**ACTIVITY A**:
In the waterboarding discussion, what does the first writer say would differ between the person waterboarding an American trainee and the person waterboarding an enemy combatant, and why?
**ACTIVITY B**:
Pick up the waterboarding discussion right after its final quoted sentence and write the next part of the reply.

**EXCERPT TO READ**:
*** Block opens ***
Im only speculating since I have no personal experience with waterboarding someone else, so take this as you will, but the reason I cant see the standards of waterboarding an American trainee working the same way as waterboarding an enemy combatant for information is that the mindsets of the person doing the waterboarding would be completely different due to their goals being different. First, Id be surprised that American trainees are waterboarded to the point where theyd feel like their will is utterly broken or they are near traumatized. Wouldnt something approximating that be necessary to get an enemy combatant with significant knowledge (meaning youre not waterboarding Joe Schmoe) to talk? Im not an optimist when it comes to human behavior and if waterboarding is the worst kind of torture weve condoned and it doesnt get the job done in 5 minutes, I can easily see the torturer or his superior be tempted to "bend the rules" and just try another minute and then another and then another. This is the kind of thing Im talking about between theory and practice.

corkie30 (not verified)

Wed, 10/31/2007 - 3:09pm

Seek Wisdom,

Thats a very interesting question. Unfortunately, I dont know the answer to it.

May I ask (only half jokingly) if you are implying that a "defecation" test be used to determine whether or not a technique should be considered excessively degrading physically and psychologically?

corkie30 (not verified)

Wed, 10/31/2007 - 3:02pm


You obviously understand Jared Nuzzolillos argument. Therefore, my comment was not directed at you. Overall, I agree with your other comments. However;

1. As I stated in #1, you obviously understand why the killing argument was presented. You wrote,

"I personally believe that no one should intentionally kill another person outside of self-defense (wars can be considered self-defense)."
*** Block closes ***
**INPUT DATA**:
*** Block opens ***
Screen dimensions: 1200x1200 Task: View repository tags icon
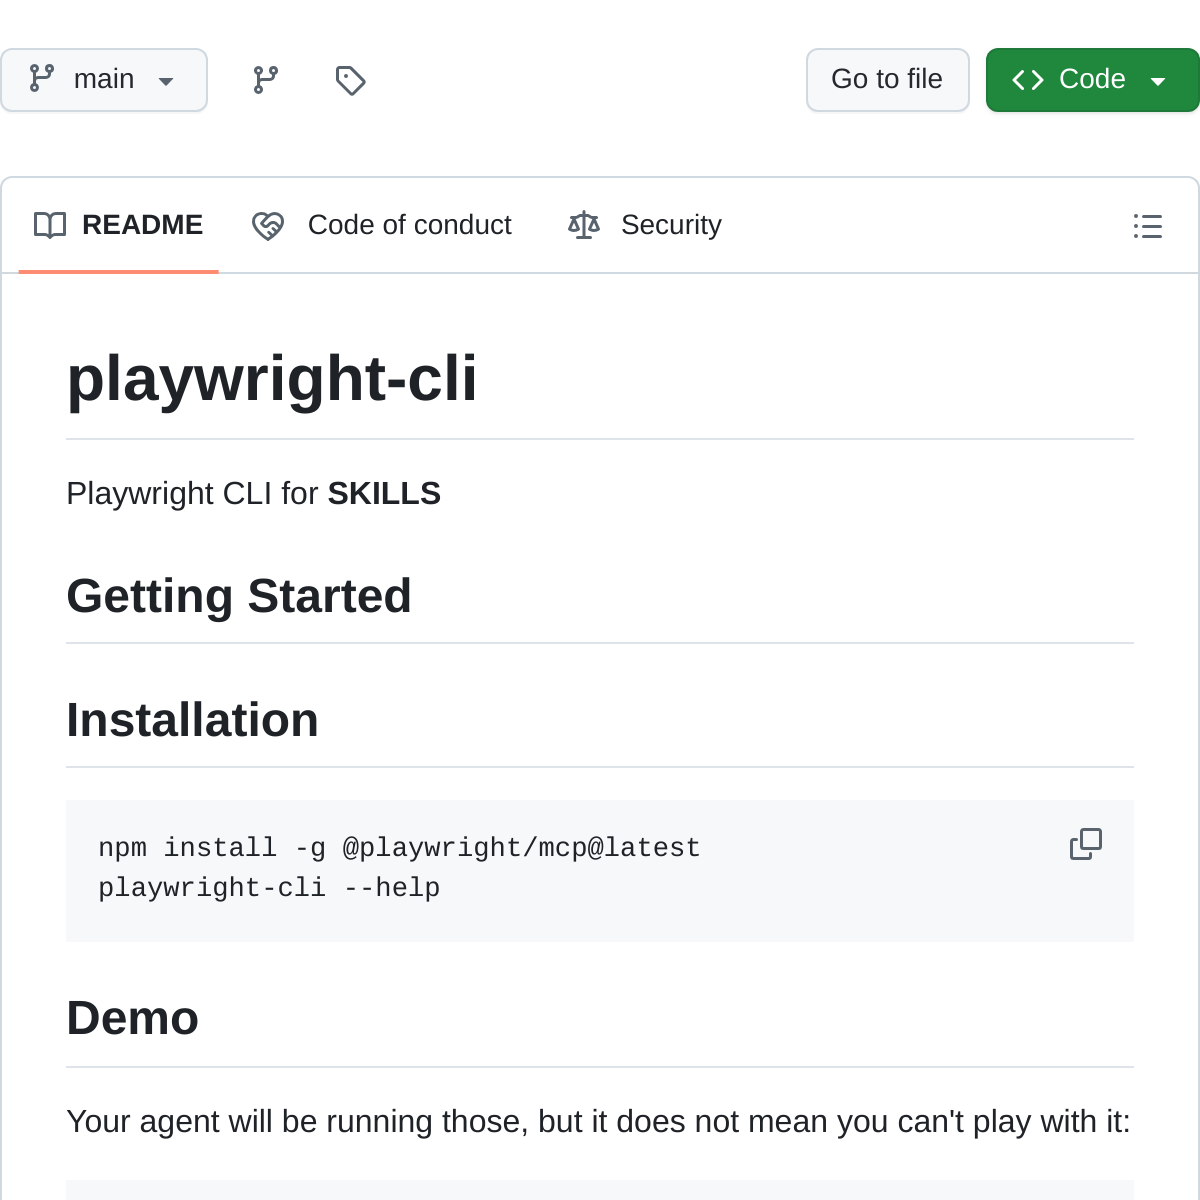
*** Block closes ***
**TASK OUTPUT A**:
Their mindsets would be completely different because their goals are different.

**TASK OUTPUT B**:
I assume that I could rephrase this and state that you believe it is ok for an agent of government to be entrusted to intentionally kill another person or wage war in certain circumstances.

2. You stated, in response to my question regarding whether you believed water boarding would be ok if it was equally controlled and equal in duration to the water boarding used to train Americans,

"No, I would not be okay with it as this is a theoretical that would prove impossible to realize in actual practice."

Wouldnt that be like saying that we should NOT allow the military to drop bombs because any constraints on the use of the bombs would be theoretical and would prove impossible to realize in actual practice.

The military and agencies of the government conduct training and operations which are highly regulated and carefully controlled every day. Believe me when I say that the government is really, really good with bureaucracy. I dont think its unrealistic at all to think that restrictions on water boarding would be strictly followed.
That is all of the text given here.